Wer die Globalisierung der heiligen Tinte erkunden will, bittet um eine Audienz bei Ajan Noo Kanpai. Der Tattoo-Meister ist der prominenteste Vertreter seiner Zunft, er hat viele asiatische Stars tätowiert. Aber keine Kundin hat ihn so bekannt gemacht wie Angelina Jolie. 2003 fragte sie ihn, ob sie ein Sak Yant aus seiner Hand bekommen könne. Der Meister beriet sie und machte sich an die Arbeit. Die Fotos ihres Rückens gingen um die Welt, seither muss sich Meister Noo um Kundschaft keine Sorgen machen. Noch zwei weitere Male hat er Jolie tätowiert, 2004 und im Februar 2016, als die Schauspielerin für ihren neuen Film in Kambodscha arbeitete. Brad Pitt war auch dabei.
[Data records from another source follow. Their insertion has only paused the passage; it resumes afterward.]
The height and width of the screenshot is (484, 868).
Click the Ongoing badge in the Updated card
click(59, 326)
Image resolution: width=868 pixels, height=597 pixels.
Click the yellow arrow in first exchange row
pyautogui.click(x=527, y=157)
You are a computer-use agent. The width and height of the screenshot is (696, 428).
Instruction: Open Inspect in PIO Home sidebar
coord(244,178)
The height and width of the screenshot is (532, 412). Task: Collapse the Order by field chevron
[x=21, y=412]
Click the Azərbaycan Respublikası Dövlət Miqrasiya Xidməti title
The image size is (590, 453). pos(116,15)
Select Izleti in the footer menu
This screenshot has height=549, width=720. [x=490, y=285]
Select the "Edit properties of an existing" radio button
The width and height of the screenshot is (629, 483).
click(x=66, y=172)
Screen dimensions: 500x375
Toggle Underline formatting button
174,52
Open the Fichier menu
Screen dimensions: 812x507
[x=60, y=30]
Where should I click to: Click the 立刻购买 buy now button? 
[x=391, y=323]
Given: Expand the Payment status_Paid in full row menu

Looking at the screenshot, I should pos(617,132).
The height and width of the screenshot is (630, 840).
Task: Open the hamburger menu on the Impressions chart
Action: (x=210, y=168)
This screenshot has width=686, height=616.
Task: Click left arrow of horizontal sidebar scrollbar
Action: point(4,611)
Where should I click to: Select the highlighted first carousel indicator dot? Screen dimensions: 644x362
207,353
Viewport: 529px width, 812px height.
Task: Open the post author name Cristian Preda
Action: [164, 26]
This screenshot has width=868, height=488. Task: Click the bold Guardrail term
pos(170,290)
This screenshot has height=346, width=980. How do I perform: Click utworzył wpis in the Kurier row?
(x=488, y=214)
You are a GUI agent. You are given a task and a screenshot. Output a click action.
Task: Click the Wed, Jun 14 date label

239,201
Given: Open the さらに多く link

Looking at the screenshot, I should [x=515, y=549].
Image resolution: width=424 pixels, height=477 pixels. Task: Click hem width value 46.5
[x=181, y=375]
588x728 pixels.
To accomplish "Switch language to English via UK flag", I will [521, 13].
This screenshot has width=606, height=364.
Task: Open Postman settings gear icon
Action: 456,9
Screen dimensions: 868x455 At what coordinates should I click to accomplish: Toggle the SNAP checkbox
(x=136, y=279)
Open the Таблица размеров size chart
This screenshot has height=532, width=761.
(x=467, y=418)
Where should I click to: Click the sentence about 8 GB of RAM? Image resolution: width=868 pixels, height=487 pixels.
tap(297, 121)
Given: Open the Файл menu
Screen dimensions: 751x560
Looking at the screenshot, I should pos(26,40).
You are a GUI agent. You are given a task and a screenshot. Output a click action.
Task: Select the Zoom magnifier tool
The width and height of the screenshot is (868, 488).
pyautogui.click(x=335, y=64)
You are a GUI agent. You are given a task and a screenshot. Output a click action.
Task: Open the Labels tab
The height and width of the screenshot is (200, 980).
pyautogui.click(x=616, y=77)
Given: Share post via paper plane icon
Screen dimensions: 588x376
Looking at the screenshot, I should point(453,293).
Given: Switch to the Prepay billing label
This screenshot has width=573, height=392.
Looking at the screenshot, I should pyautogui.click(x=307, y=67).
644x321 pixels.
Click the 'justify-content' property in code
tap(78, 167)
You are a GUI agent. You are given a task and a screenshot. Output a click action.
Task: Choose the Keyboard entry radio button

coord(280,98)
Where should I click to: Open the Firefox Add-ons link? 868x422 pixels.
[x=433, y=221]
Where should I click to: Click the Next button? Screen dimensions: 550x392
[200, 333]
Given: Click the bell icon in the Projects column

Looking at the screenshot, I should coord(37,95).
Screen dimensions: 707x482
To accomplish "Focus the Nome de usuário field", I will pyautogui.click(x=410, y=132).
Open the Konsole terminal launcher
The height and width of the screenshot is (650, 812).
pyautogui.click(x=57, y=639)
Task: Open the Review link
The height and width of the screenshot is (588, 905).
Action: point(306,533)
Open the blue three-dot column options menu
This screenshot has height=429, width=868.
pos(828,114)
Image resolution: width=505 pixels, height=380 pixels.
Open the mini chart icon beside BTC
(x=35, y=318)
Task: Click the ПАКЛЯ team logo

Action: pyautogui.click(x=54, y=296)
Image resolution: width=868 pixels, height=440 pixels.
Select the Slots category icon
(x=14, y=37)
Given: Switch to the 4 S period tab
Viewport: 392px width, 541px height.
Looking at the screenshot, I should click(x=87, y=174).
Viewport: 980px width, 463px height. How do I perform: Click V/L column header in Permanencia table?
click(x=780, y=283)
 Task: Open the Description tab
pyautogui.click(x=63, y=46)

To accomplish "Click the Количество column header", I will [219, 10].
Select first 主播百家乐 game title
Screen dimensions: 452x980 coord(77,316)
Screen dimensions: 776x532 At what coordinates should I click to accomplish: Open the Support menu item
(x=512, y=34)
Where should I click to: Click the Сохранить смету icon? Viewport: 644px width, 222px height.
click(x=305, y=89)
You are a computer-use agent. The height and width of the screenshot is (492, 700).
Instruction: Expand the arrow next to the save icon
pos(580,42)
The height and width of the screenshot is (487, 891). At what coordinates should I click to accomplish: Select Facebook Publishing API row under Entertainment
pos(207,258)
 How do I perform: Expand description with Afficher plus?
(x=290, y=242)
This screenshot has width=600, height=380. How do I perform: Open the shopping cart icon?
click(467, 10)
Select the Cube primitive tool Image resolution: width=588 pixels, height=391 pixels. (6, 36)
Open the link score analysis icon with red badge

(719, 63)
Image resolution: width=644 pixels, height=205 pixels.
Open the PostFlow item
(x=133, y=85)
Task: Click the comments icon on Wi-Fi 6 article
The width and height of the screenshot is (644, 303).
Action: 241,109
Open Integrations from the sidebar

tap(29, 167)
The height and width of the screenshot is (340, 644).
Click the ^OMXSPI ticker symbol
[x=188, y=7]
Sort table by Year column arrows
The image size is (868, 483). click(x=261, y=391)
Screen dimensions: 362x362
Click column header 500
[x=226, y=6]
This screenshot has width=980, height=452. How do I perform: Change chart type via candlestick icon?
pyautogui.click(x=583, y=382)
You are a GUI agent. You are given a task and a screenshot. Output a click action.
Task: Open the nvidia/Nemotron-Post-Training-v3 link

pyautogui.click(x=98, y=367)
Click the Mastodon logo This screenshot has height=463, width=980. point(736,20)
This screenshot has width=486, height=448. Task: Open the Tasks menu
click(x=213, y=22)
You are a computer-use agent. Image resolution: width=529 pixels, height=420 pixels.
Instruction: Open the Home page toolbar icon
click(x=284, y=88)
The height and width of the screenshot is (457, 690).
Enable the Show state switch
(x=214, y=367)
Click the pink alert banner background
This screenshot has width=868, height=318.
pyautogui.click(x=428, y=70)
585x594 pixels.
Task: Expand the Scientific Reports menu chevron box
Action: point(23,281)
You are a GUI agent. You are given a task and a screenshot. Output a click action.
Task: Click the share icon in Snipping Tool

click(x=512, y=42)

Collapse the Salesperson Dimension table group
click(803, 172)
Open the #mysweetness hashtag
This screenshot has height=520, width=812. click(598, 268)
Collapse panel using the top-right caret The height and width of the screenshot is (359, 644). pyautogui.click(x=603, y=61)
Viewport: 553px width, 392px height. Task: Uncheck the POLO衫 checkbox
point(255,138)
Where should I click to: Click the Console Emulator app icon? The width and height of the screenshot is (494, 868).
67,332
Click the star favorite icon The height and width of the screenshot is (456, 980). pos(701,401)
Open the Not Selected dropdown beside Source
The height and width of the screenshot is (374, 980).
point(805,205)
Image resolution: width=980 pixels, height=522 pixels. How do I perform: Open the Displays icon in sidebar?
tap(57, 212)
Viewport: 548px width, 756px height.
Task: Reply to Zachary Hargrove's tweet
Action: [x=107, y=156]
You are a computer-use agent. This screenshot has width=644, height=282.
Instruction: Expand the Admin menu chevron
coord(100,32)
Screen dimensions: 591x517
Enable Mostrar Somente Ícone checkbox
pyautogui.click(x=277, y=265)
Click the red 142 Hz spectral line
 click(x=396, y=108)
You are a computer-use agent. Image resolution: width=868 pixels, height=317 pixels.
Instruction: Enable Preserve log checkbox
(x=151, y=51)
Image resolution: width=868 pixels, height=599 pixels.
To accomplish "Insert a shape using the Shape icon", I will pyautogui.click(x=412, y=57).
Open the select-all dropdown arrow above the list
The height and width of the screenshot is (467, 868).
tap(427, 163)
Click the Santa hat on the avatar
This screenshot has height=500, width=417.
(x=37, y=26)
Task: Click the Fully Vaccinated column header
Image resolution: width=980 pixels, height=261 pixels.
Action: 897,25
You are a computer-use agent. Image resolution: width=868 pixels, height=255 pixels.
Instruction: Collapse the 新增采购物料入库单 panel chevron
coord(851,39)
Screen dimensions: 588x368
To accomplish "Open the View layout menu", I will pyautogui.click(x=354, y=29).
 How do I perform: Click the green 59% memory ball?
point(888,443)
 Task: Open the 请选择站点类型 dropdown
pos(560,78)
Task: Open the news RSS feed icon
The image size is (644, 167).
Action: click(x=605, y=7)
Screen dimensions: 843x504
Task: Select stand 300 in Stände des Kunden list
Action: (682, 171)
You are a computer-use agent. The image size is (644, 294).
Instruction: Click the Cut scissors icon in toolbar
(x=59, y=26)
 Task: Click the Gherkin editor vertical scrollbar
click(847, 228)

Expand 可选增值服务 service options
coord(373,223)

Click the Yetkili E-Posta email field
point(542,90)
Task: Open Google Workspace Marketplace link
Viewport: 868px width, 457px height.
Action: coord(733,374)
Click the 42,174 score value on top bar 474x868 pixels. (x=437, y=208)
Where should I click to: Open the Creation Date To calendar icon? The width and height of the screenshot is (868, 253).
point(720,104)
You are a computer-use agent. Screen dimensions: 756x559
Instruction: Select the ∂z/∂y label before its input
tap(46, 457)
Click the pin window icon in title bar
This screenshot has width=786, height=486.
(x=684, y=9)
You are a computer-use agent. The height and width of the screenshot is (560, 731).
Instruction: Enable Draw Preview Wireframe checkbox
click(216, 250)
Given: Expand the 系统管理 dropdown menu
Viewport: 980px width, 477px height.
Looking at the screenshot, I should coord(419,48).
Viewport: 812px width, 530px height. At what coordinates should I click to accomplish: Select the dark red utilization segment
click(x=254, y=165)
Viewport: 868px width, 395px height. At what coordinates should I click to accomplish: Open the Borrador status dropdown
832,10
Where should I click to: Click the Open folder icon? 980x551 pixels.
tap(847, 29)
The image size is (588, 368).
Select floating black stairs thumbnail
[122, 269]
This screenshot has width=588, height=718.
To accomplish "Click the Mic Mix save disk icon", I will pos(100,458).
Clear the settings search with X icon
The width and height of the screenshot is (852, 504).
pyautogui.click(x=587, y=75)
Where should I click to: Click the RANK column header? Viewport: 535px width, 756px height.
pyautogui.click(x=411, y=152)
Meister Noo empfängt im Norden Bangkoks. Hinter dem Tor parken teure Limousinen, von denen es allerdings heißt, dass sie nicht alle dem Meister gehörten. Über eine Wendeltreppe steigt man hinauf in einen großen Saal. Viel Licht, weiße Fliesen, gerahmte Fotos, Buddhas hinter Glas. Und überall goldene Masken, die Pho Khae zeigen, den Eremiten aus der indischen Mythologie. Viele Meister berufen sich auf seine spirituelle Kraft. Und so wachen links und rechts zwei riesige Einsiedler-Statuen über die Arbeit von Ajan Noo. Ganz in Weiß gekleidet, hat sich der Meister in der Mitte auf einer flachen Bank niedergelassen. Er arbeitet im Lotussitz.

Gleich wird Noo erzählen, von der Kraft des Sak Yant, vom richtigen Weg im Leben. Und auch von Angelina Jolie und Brad Pitt. Weil sich die Filmstars nun aber scheiden lassen, ist das ein heikles Thema, das er mit größter Vorsicht behandeln wird. Vorher bittet er noch kurz um Geduld. Er möchte erst das Tattoo für eine Kundin fertig machen. Vor ihm kniet eine junge Vietnamesin. Die Hand des Meisters führt den Stab mit der Nadel, die Frau ist tapfer, verzieht nur selten das Gesicht. 15 Minuten dauert das Tätowieren am oberen Rücken. Dann dreht sich die Frau um, Noo segnet sie, indem er weiße Paste auf ihre Stirn pinselt. Macht 38 000 Baht - tausend Euro.

Die Palette magischer Tattoos und deren Kosten variieren von Meister zu Meister

Die Palette magischer Tattoos variiert von Meister zu Meister, die Kosten auch. Man darf ohne Übertreibung behaupten, dass sich der Ruhm für Meister Noo ausgezahlt hat. Er bestreitet es nicht, er steht zu seinen Preisen. "Und ich versteuere mein Einkommen ordentlich", sagt er, was man nicht von allen behaupten könne. Man hört es durchklingen, es geht nicht immer harmonisch zu in dieser Zunft.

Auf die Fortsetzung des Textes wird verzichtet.